Zunino notes in the opinion that since nothing in the constitution specifically forbids withdrawing a qualified petition, “there is no direct conflict between the plain language of Article 19. Section 2 and that of (state law). The provisions can, and should, be read and interpreted in harmony.”
Although the word “shall” is usually interpreted as mandatory, Zunino argues that the word “is not presumed to be mandatory if such an interpretation would undermine Legislative intent. … As a presumptively constitutional exercise of the power to facilitate the operation of the initiative process, (the state law) requires that the Secretary of State honor a notice of withdrawal timely submitted by the proponents of an initiative petition.”
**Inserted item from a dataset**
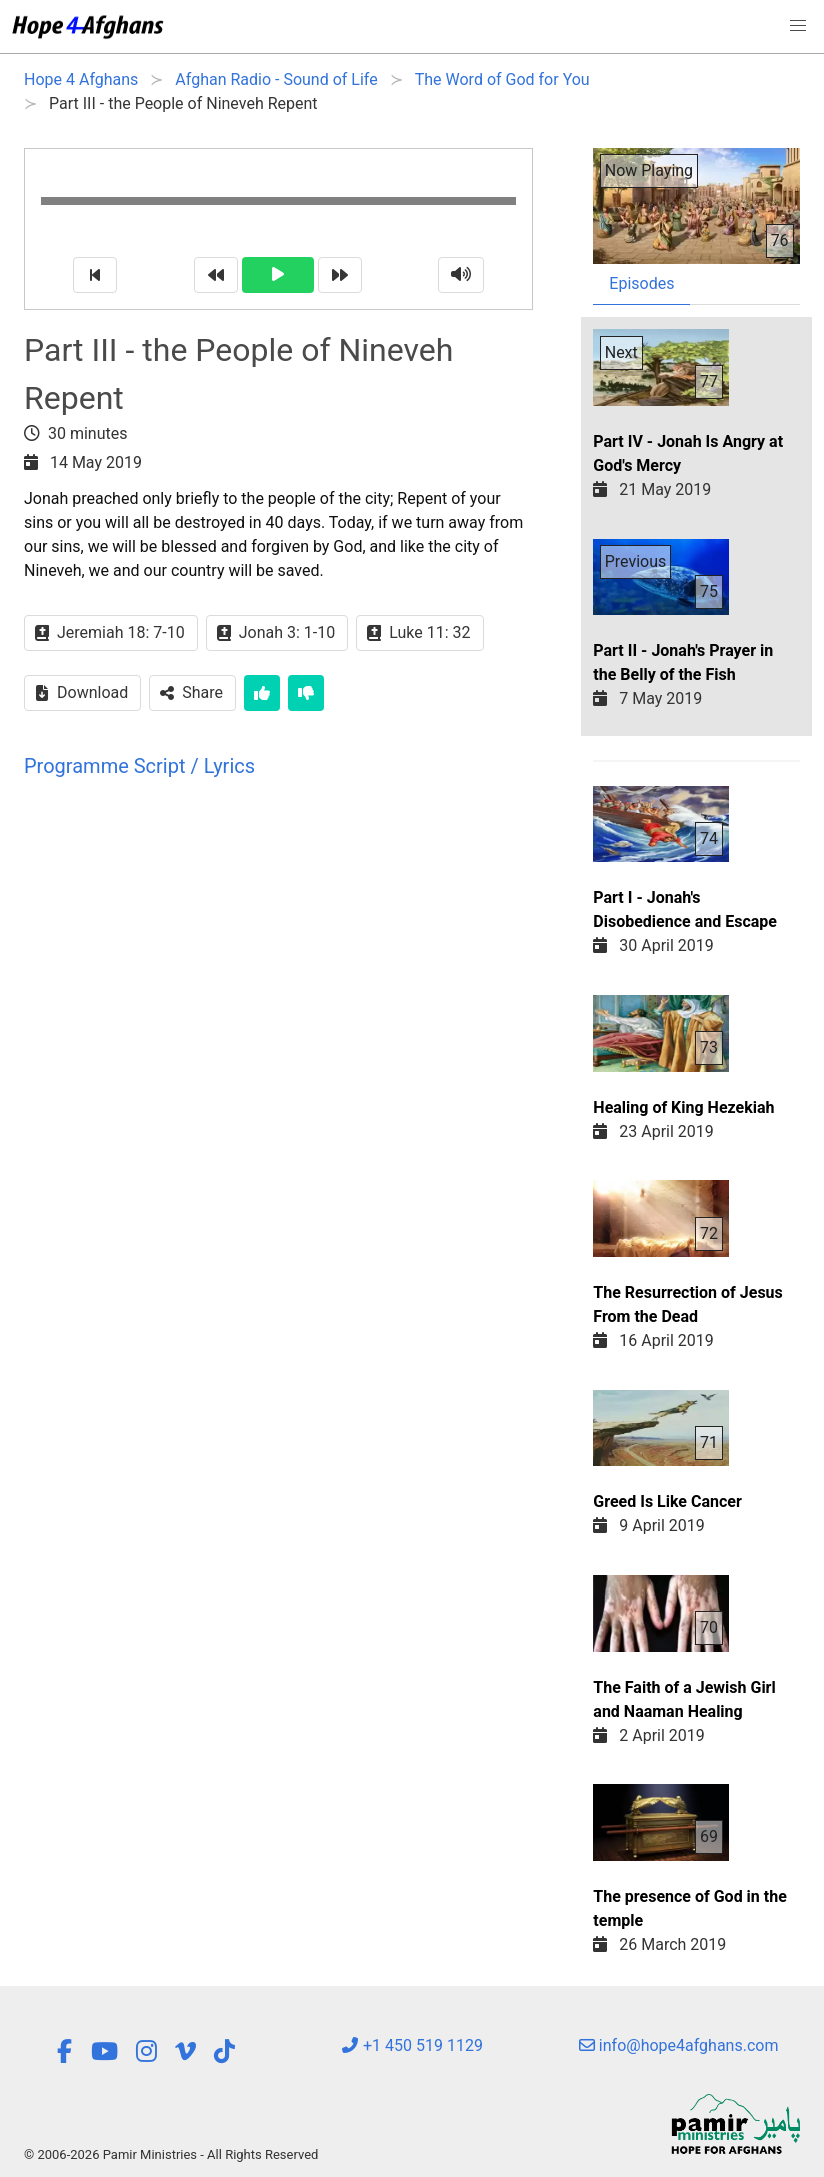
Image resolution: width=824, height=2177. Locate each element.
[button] (798, 26)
Zunino argued that proponents of an initiative can waive the right to have a qualified petition go to the ballot and that the secretary of state must honor any such requests. Zunino also argued voters don’t have a right — before an initiative is placed on the ballot — to vote on any proposed measure.
Finally, Zunino says the secretary of state doesn’t violate any duties of office by allowing a petition to be withdrawn, rather than sending it to the ballot as the constitution specifies.
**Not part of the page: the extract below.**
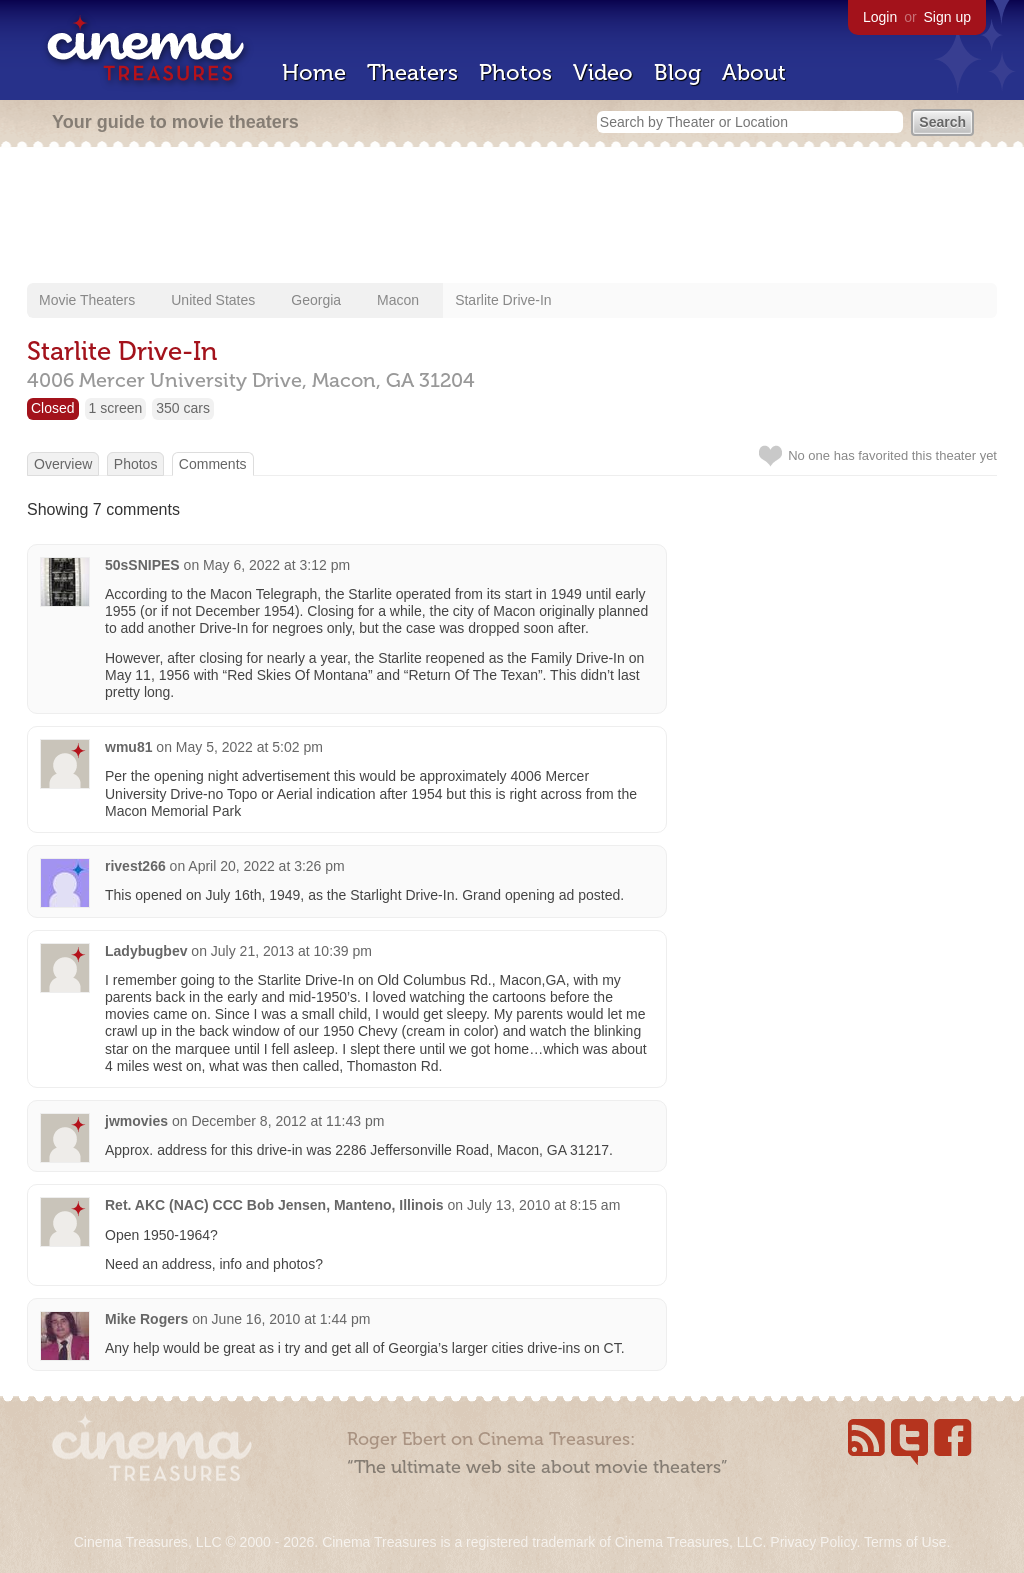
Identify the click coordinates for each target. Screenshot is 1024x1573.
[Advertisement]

It’s unclear what might happen if Cegavske, an independent elected official, chooses to ignore the attorney general’s opinion and announce she will forward the gaming tax to the 2022 ballot regardless of the withdrawal request. (A second union-backed petition, to raise the portion of the state sales tax that funds schools, has not been withdrawn thus far.)
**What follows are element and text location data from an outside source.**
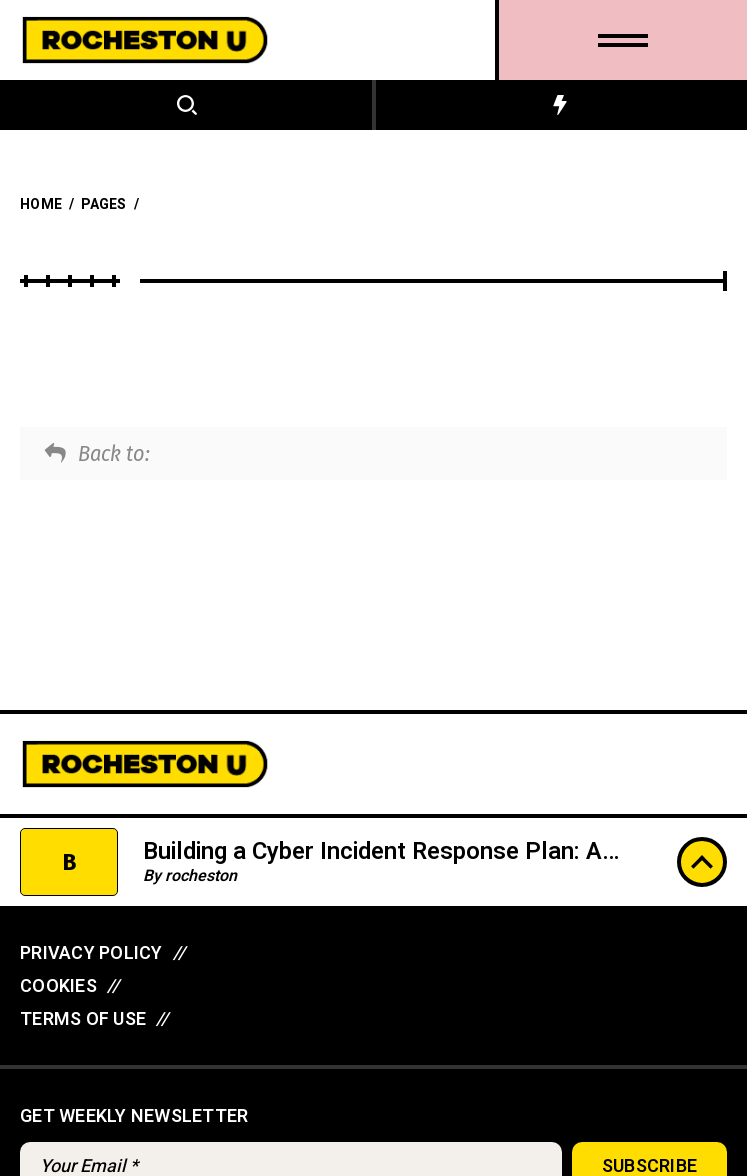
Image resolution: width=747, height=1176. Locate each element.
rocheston (201, 876)
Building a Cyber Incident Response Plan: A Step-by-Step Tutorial (372, 866)
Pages (103, 204)
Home (41, 204)
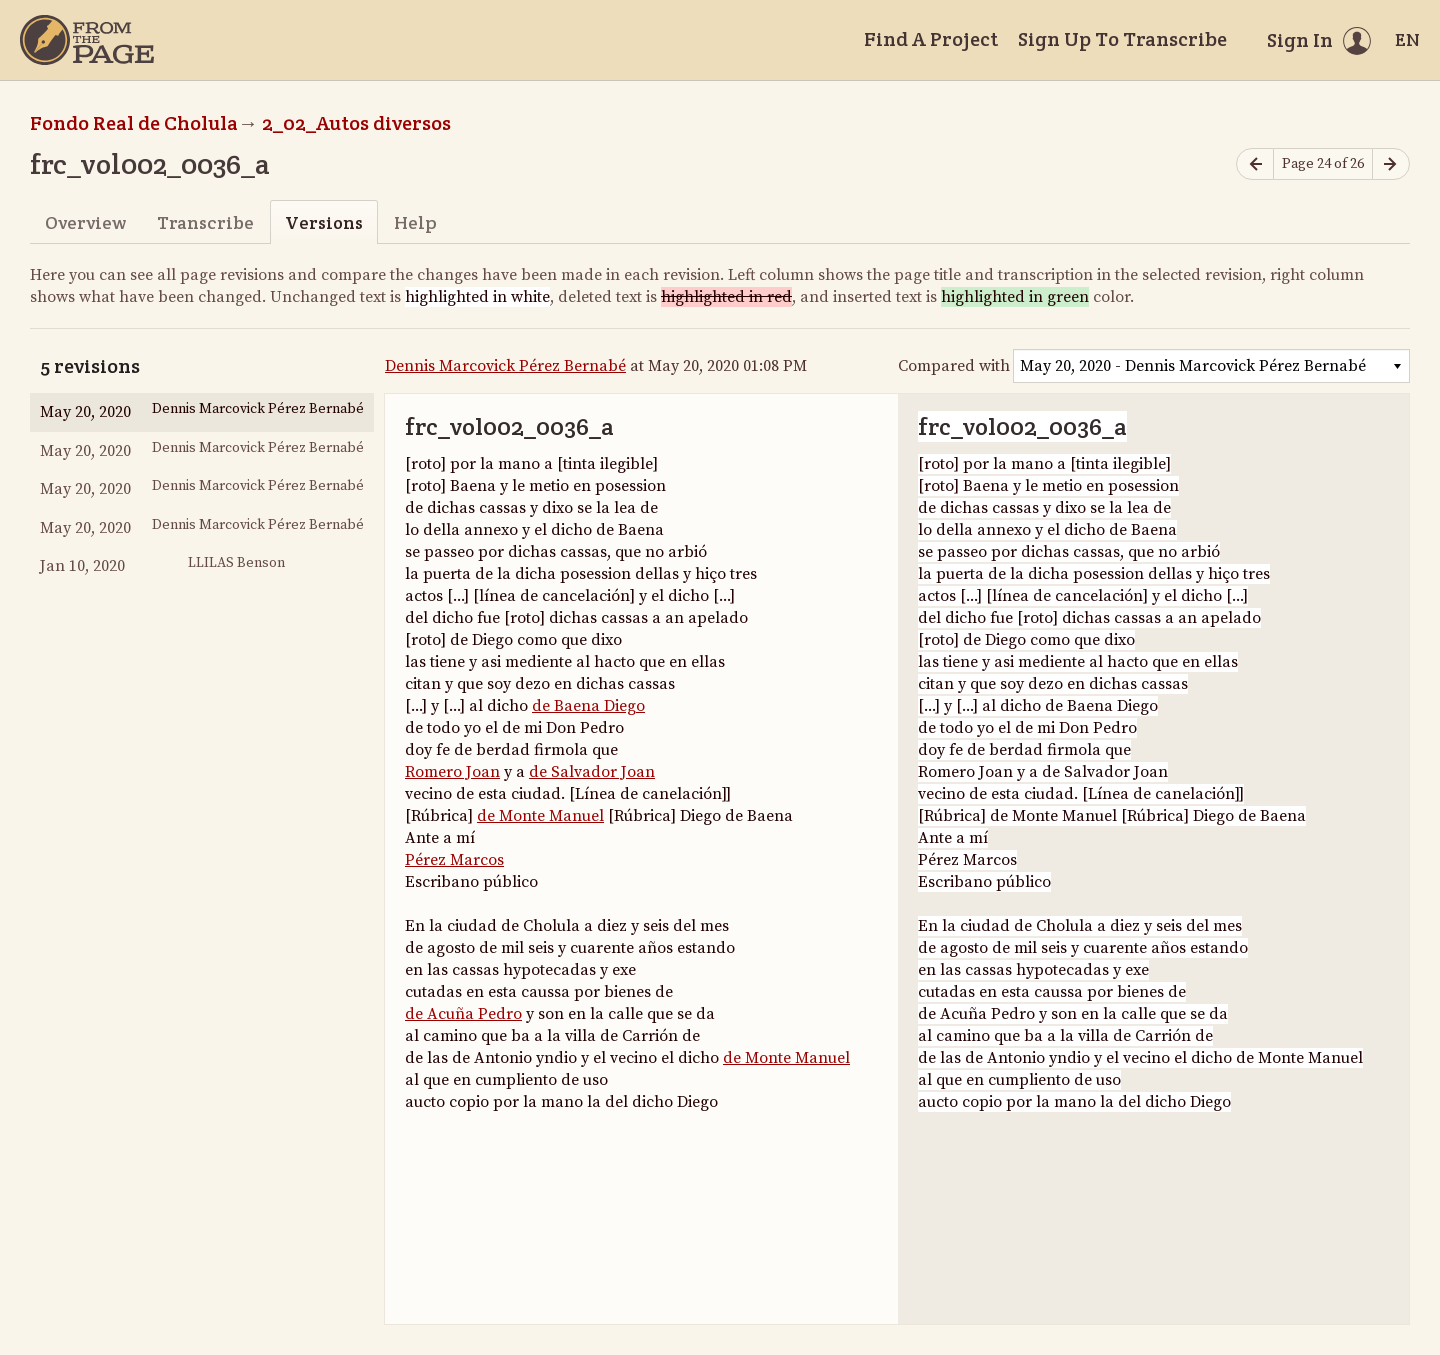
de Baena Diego (588, 706)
It’s also unclear why Sisolak’s office requested the opinion from the attorney general, since the governor has no role in the initiative process once the Legislature takes no action on a petition. An email to Sisolak spokeswoman Meghin Delaney was not immediately returned Friday afternoon.
But several legislative lobbyists during the closing days of the 2021 session expressed concern about the law allowing the withdrawal of petitions, fearing it would lead to groups circulating initiatives not to make policy, but to force large industries to make compromises under threat of something worse going before the voters.
Indeed, asked about the gaming and sales tax petitions, Clark County Education Association Executive Director John Vellardita frankly acknowledged using the initiatives to get the casino industry on board with higher mining taxes.
“If that’s what you’re asking me that we do, the answer is yes,” he said an interview before the Legislature adjourned.